(SOURCE MATERIAL)
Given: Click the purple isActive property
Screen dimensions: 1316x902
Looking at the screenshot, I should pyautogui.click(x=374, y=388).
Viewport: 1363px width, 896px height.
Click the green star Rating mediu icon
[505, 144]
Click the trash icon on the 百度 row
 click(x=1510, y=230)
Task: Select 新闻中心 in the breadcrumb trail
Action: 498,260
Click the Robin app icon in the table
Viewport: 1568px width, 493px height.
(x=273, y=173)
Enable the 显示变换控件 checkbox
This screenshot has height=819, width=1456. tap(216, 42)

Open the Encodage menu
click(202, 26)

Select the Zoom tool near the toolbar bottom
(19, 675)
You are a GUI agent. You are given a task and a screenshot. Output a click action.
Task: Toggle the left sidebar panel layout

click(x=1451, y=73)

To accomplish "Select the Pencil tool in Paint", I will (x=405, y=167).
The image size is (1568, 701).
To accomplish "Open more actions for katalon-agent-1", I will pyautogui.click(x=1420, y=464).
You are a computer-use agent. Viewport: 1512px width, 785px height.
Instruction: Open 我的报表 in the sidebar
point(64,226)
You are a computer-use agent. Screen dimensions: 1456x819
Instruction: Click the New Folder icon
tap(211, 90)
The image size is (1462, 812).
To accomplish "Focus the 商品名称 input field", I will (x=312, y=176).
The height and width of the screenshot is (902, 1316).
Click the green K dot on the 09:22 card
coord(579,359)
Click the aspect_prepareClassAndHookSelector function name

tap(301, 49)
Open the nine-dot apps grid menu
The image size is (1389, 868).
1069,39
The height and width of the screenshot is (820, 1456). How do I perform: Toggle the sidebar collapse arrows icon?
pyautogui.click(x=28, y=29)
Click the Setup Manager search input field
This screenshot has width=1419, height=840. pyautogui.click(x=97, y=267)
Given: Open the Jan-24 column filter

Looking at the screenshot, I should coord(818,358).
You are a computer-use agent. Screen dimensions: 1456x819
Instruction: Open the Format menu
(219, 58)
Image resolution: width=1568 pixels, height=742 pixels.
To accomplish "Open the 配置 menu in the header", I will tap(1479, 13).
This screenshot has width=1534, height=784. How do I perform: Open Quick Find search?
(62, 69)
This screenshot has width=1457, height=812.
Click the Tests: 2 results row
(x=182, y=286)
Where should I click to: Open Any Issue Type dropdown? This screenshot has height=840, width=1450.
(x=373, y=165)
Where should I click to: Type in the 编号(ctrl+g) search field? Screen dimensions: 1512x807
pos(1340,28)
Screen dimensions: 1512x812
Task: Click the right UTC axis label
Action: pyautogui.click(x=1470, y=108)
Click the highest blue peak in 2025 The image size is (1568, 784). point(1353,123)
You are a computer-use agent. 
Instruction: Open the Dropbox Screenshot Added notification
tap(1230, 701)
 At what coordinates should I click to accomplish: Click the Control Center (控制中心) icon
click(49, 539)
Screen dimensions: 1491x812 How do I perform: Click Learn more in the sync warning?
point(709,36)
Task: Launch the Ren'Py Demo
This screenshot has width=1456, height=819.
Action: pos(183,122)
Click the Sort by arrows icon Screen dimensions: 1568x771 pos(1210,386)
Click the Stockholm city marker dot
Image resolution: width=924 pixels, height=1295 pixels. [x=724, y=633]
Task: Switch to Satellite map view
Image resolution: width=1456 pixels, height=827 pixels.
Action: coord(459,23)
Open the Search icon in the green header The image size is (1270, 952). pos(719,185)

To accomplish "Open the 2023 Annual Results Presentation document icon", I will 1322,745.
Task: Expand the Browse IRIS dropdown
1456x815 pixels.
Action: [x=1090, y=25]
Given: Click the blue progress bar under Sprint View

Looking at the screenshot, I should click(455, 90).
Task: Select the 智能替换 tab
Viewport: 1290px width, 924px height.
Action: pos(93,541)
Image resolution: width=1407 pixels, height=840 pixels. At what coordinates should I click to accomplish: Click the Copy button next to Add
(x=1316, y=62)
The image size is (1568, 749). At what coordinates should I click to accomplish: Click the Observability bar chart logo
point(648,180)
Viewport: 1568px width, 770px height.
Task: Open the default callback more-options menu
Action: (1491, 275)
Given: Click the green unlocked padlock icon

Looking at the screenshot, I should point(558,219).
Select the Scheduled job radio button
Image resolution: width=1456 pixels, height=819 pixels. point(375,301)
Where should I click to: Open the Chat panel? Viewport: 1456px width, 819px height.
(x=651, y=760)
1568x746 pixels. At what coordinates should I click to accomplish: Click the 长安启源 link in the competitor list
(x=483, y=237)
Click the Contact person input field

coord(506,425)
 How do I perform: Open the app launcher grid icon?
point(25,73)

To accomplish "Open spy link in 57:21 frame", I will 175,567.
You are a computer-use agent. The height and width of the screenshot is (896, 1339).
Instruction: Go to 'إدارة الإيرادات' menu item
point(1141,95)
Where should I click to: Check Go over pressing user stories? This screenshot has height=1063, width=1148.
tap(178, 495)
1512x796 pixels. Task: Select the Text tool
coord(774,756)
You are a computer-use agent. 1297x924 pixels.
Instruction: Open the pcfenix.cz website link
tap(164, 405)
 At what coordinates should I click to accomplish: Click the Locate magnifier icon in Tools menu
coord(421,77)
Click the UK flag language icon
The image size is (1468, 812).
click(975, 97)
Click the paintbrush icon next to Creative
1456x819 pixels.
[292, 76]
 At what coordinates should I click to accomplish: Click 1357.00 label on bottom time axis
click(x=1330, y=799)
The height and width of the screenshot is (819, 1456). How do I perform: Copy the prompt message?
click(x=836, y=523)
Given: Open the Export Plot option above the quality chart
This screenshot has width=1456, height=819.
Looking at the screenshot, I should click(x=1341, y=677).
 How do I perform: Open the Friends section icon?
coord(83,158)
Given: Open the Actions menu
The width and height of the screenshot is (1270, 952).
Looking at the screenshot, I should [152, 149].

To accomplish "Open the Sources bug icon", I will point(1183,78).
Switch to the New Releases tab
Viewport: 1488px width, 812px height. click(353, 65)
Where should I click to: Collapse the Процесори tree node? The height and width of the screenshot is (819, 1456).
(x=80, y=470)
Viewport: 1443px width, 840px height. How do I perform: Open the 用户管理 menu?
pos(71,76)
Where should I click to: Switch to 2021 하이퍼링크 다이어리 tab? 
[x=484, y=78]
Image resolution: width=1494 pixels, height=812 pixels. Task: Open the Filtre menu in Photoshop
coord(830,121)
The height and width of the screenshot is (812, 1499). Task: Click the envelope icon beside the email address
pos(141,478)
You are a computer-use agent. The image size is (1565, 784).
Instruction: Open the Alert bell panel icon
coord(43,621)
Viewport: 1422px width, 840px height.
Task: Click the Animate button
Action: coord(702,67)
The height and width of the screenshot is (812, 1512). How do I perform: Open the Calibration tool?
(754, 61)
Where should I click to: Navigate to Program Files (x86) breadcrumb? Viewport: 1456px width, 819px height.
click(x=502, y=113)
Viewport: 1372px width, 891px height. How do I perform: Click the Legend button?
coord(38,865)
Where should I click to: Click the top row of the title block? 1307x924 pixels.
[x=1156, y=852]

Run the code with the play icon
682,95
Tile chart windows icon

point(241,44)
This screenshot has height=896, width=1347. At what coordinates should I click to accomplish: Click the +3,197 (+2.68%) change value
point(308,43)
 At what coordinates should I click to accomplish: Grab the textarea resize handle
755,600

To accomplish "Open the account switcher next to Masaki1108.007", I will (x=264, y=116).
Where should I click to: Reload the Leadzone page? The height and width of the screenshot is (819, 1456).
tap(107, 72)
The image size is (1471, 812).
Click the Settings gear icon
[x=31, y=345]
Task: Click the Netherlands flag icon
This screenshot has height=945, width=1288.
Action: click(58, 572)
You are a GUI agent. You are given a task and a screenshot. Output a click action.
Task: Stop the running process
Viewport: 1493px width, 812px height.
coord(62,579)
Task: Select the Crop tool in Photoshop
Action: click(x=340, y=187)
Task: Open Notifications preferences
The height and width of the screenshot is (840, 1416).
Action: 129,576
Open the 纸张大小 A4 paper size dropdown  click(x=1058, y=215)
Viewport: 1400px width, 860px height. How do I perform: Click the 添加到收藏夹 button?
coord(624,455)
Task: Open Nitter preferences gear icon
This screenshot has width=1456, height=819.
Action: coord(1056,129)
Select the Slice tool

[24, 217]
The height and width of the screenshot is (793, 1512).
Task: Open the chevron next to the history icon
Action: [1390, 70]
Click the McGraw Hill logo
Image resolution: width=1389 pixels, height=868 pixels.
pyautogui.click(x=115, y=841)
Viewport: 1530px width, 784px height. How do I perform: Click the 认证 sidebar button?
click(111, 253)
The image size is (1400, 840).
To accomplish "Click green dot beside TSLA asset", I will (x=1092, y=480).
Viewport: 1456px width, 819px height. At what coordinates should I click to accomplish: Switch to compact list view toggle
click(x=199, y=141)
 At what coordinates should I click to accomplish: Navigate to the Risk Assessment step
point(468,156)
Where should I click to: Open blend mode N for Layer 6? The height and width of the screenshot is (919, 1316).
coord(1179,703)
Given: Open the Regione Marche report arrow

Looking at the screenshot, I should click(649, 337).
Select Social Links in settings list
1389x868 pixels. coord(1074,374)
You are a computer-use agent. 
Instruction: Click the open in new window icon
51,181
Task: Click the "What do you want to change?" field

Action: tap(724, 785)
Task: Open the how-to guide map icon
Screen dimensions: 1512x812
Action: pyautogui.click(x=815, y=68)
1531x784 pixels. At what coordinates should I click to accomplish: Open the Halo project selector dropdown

(EXERCISE AIM) From the records above, reproduce exactly the lines from the one with "Screen dimensions: 1491x812" to the one with "Click the Sort", both included, and no others.

(RESULT)
Screen dimensions: 1491x812 How do I perform: Click Learn more in the sync warning?
point(709,36)
Task: Launch the Ren'Py Demo
This screenshot has width=1456, height=819.
Action: pos(183,122)
Click the Sort by arrows icon Screen dimensions: 1568x771 pos(1210,386)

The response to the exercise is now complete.